* [WHAT YOU WILL DO]
Here is a block of records. Copy every one of them exactly.

[Recorded data]
:::::

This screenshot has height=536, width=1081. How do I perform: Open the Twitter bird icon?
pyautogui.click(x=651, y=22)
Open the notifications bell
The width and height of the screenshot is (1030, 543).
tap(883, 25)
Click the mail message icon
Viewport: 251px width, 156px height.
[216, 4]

:::::

* [EXERCISE SOLUTION]
This screenshot has height=536, width=1081. How do I perform: Open the Twitter bird icon?
pyautogui.click(x=651, y=22)
Open the notifications bell
The width and height of the screenshot is (1030, 543).
tap(883, 25)
Click the mail message icon
Viewport: 251px width, 156px height.
[216, 4]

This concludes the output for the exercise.